It’s early in the season but not too early to see a clear theme taking shape. The Clippers are legit and clearly the best basketball team that currently occupies the Staples Center. They’ve now run off four consecutive big wins against the Spurs, Grizzlies, Hawks and Heat, with the seven point margin over the Heat being the smallest margin in those four wins. Those previous four games, like last night against the Miami Heat, weren’t really all that close.
The most impressive part of the win streak is the types of teams they’re beating, matching up effectively with all of them. The Clippers can match the Spurs bench and versatility. They can match the Grizzlies superior size and strength inside. Last night they overpowered the small-ball heat with a dominating combination of size and quickness inside, depth off the bench and versatile perimeter play. Pick your style and this deep Clippers team can match it.
Last night was another impressive step in the evolution of Blake Griffin as a complete player. When his spot up jumper is falling he’s un-defendable. If the defender tries to come out and defend his jump shot he can easily blow past any four or five in the league. Try to cover him in the post? He can easily overpower smaller bigs like Chris Bosh. Try to cover him with Shane Battier? Good luck.
Beyond Griffin several others things stood out on the Clippers side yesterday, most notably the Clippers bench. Eric Bledsoe’s block on Dwyane Wade will make all the highlight reels and rightfully so. According to Twitter Lebron called Bledsoe “Little Lebron” following his performance. Highlight reel aside Bledsoe is quickly becoming a game-changing difference maker off the bench with his phenomenal athleticism and ability to get to the rim. He provides a perfect change of pace with Chris Paul, not giving teams any break when Paul gets a rest.
Bledsoe is just part of the story when it comes to the Clippers reserves. Matt Barnes and Jamal Crawford have stepped up huge in recent games. The Clippers second unit has a great balance of offensive threats (Crawford), defensive stoppers (Barnes) and size and strength (Ronny Turiaf and Ryan Hollins). Early on there were questions about how Del Negro would mold this unit together. The roles are now being clearly defined and the argument can be made that the Clippers are now the deepest team in basketball.
A couple of early losses aside when power ranking the west the argument has to be made that the Clippers are the top team. Of course it’s a long season and injuries can happen, with Griffin and Chris Paul both being somewhat injury prone in the past.

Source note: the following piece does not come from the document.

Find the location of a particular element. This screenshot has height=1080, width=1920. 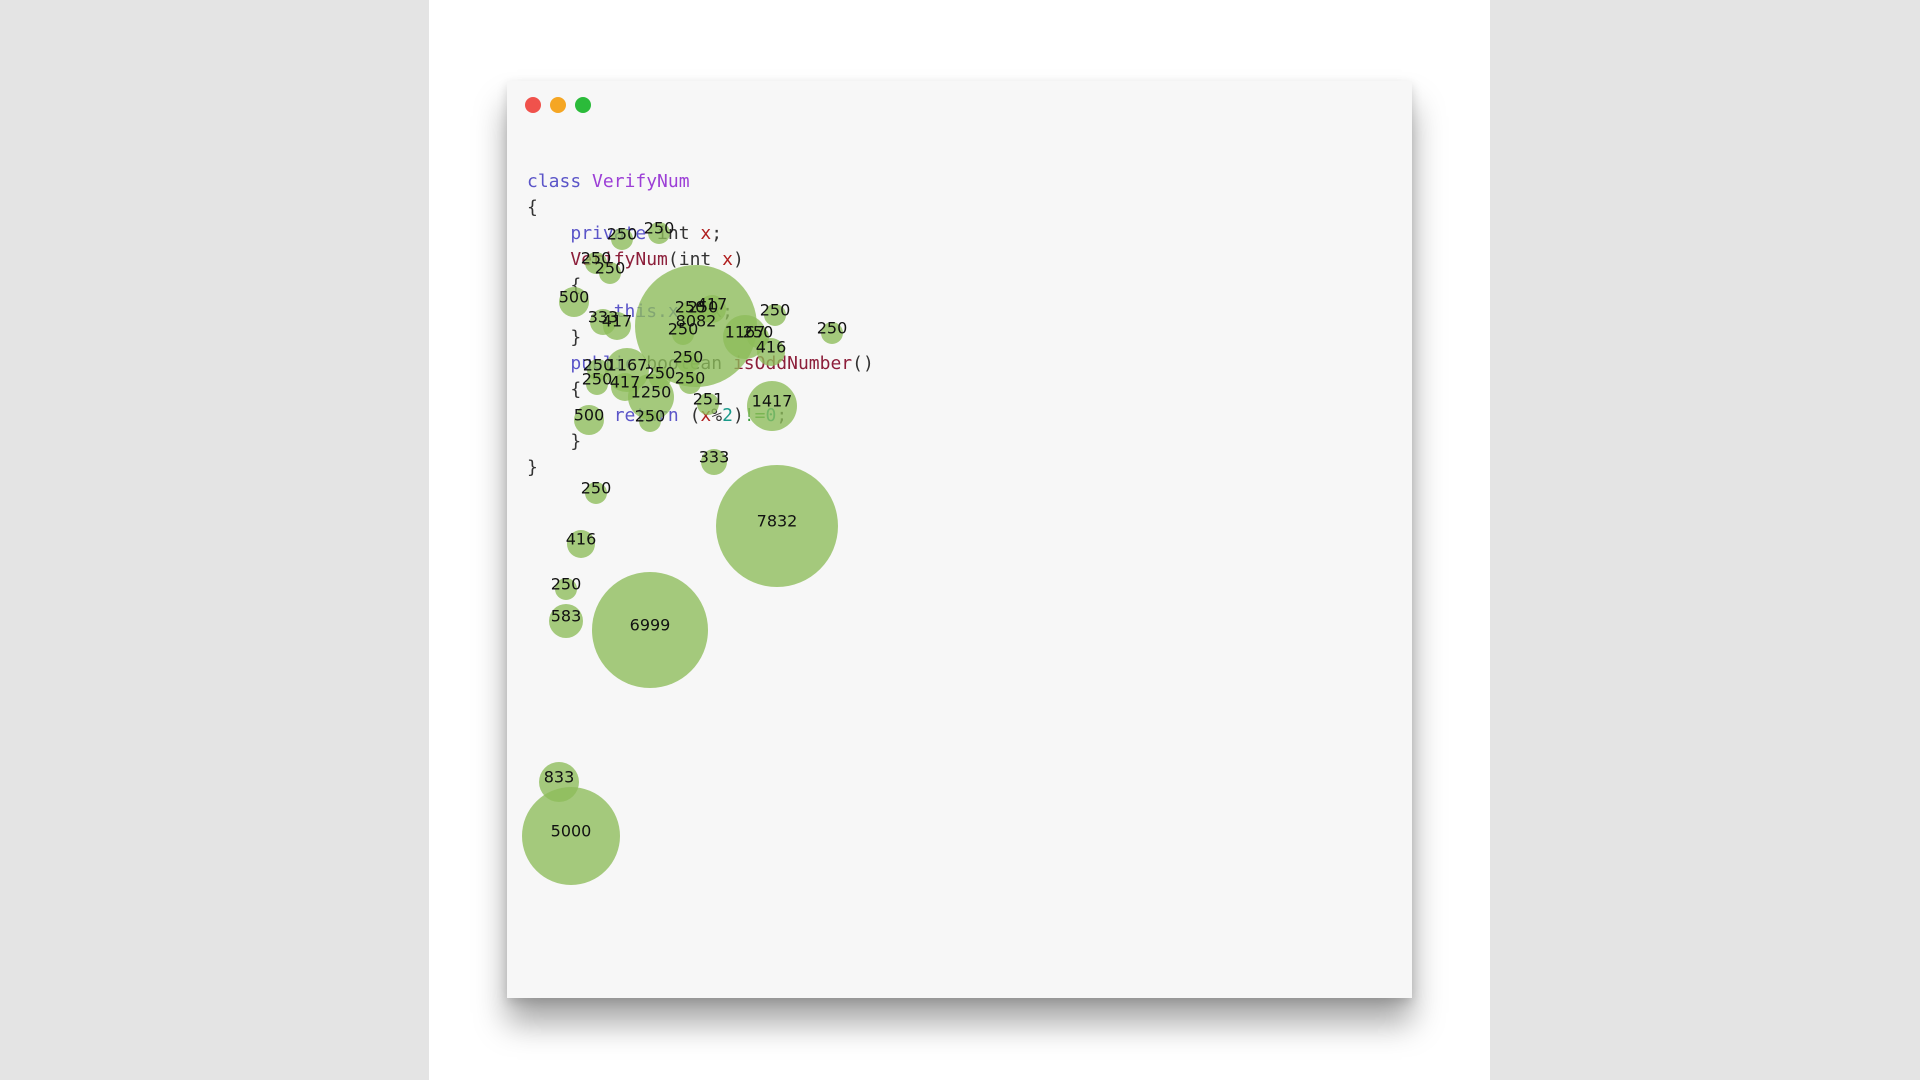

maximize-icon is located at coordinates (583, 105).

Still, unforseen injury aside the Clippers are going to be a forced to be reckoned with and are real contenders—and the top team in LA. Hopefully the LA media will get off the Lakers soap opera a bit and realize the story that’s brewing in Clipperland.
As far as the Heat are concerned it’s not surprising they lost to the Clippers in LA, something they’ve done in all three years of the Lebron James Heat era. The fashion in which the Heat lost that has to concern Pat Riley and Erik Spoelstra. Like in Memphis and Houston on this current road trip the Heat displayed a lack of intensity on defense. The good thing for Heat fans is that the defensive intensity can be ratcheted up. The big factor that has to concern Heat Nation is the play of Dwayne Wade who just isn’t the same player. The second thing that jumped out is how another team was able to exploit the Heat’s “small ball”. Like Memphis earlier on the road trip it’s pretty clear that a team with dominant big men can exploit a lineup that sometimes employs Shane Battier at power forward. If Memphis or the Clippers find a way to get into the finals they could very well give the Heat quite a series.